Semanur’un suçu neydi?
KONYA’nın Beyşehir ilçesinde 5 gün önce küçük bir kız intihar etti. 15 yaşındaydı. Cenazesini almaya kimse gitmedi, kimsesi yoktu, belediyenin olanaklarıyla toprağa verildi.
Semanur’un babası dört yıl önce cinayet suçundan hapse girmişti. Annesi de bu 15 gün önce fuhuş operasyonunda gözaltına alınmış ve tutuklanmıştı.
Semanur’un nasıl bir bunalım içine girdiğini ve elini tutacak kimseyi de çevresinde bulamadığı için kendisini nasıl çaresiz hissettiğini anlayabiliyorum.
Gazetede küçük bir fotoğrafını da basmışlar. Saçlarını toplamış, kara gözleriyle bize öylece bakıyordu, dudağında bir Mona Lisa tebessümü ile.
İlçe Milli Eğitim Müdürü, “Semanur’un ailevi sorunları olduğunu bilseydik onu bir devlet yurduna yerleştirirdik” diyor. İntiharını öğrenene kadar durumdan haberdar olmamışlar.
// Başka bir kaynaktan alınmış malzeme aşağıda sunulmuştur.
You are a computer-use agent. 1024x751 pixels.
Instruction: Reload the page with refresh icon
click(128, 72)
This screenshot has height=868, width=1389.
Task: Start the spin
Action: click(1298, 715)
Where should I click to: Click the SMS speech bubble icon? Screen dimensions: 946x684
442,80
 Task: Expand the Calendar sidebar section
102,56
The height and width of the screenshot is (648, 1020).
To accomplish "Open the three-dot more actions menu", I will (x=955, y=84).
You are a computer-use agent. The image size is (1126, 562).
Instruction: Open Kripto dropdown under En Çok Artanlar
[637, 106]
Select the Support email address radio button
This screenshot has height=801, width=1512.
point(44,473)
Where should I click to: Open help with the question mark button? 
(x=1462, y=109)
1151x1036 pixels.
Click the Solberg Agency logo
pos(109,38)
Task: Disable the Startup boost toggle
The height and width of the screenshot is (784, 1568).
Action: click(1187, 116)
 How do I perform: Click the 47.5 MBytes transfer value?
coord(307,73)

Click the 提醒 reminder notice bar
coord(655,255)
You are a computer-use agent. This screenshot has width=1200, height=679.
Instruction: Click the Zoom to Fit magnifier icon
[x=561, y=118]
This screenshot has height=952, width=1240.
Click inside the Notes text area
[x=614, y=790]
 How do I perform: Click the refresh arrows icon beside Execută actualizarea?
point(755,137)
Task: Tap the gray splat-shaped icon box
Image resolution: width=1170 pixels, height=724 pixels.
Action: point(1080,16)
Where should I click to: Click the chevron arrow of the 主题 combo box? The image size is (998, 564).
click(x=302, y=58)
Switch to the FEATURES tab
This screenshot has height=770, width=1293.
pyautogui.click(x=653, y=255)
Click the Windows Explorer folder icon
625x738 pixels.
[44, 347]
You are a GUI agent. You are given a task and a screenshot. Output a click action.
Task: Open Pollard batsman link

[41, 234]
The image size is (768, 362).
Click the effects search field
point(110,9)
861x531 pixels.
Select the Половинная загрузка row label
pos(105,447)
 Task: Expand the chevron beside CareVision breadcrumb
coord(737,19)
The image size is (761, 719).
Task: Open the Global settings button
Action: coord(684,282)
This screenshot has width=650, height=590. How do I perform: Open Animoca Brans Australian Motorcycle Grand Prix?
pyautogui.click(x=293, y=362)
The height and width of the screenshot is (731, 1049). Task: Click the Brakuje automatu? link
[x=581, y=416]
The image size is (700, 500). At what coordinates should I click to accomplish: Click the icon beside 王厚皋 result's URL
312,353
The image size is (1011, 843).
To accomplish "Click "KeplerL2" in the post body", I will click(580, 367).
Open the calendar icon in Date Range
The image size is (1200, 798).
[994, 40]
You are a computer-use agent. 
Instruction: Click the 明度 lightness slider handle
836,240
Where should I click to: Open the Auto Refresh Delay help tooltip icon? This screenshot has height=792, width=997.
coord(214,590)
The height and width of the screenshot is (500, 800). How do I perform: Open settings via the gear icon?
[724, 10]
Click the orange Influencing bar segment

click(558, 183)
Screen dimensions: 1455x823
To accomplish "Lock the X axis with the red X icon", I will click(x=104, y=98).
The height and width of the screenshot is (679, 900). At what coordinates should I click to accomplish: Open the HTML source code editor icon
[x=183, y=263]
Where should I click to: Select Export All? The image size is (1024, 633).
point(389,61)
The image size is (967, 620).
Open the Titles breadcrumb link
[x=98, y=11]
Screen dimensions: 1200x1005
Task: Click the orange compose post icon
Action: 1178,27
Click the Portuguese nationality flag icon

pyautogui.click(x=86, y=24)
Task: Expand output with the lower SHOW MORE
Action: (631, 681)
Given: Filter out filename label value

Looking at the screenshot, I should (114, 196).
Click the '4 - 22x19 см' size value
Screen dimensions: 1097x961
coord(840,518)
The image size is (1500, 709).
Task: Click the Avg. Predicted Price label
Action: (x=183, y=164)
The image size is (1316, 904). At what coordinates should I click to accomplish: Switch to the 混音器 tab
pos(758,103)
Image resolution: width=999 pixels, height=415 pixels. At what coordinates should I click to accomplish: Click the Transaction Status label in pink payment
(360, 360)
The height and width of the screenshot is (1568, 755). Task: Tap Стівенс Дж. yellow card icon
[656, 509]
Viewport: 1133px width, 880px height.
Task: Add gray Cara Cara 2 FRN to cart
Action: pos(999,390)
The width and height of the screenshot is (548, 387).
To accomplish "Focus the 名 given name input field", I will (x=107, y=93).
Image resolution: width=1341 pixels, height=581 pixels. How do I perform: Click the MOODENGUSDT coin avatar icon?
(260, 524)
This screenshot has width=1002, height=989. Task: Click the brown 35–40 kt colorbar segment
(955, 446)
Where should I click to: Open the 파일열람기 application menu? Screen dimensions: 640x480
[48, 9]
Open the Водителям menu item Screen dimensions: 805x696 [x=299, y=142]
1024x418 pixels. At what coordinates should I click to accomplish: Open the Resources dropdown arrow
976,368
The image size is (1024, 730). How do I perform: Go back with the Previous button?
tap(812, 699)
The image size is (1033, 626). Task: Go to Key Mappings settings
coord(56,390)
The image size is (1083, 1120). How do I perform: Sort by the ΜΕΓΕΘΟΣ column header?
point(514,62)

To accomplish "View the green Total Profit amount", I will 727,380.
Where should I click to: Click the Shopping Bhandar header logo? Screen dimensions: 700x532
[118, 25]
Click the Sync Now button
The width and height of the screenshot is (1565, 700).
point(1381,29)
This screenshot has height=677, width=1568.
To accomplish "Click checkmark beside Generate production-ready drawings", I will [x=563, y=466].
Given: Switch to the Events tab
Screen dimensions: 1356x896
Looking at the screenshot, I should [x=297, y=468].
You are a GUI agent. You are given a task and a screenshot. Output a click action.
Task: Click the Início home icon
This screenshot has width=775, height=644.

Okuldaki öğretmenleri de Semanur’un durumunu fark etmemiş belli ki. Semanur, ana babasının günahlarını toplumun içinde tek başına ödemiş gibi görünüyor.
O çok övündüğümüz toplumsal dayanışma duygumuz da yok olmuş, konu komşu da Semanur’un durumu ile pek ilgilenmemiş. İlgilenen birisi olsa, belki bir yetkiliyi uyarır, onu içinde debelendiği çaresizlikten kurtarmak mümkün olabilirdi.
İşini severek yapan tek bir kamu görevlisi bile, öğretmenleri olsun, polis amcaları olsun, sosyal hizmet görevlileri olsun, Semanur’u umursamış olsaydı, şimdi yaşıyor olacaktı.
Dünyanın bilmem kaçıncı büyük ekonomisi olmayı başardık, iyi kötü işleyen bir demokrasimiz var ama daha hâlâ kimsesiz küçük çocukların geleceklerini sıkı sıkıya takip eden adam gibi bir düzen kuramamışız.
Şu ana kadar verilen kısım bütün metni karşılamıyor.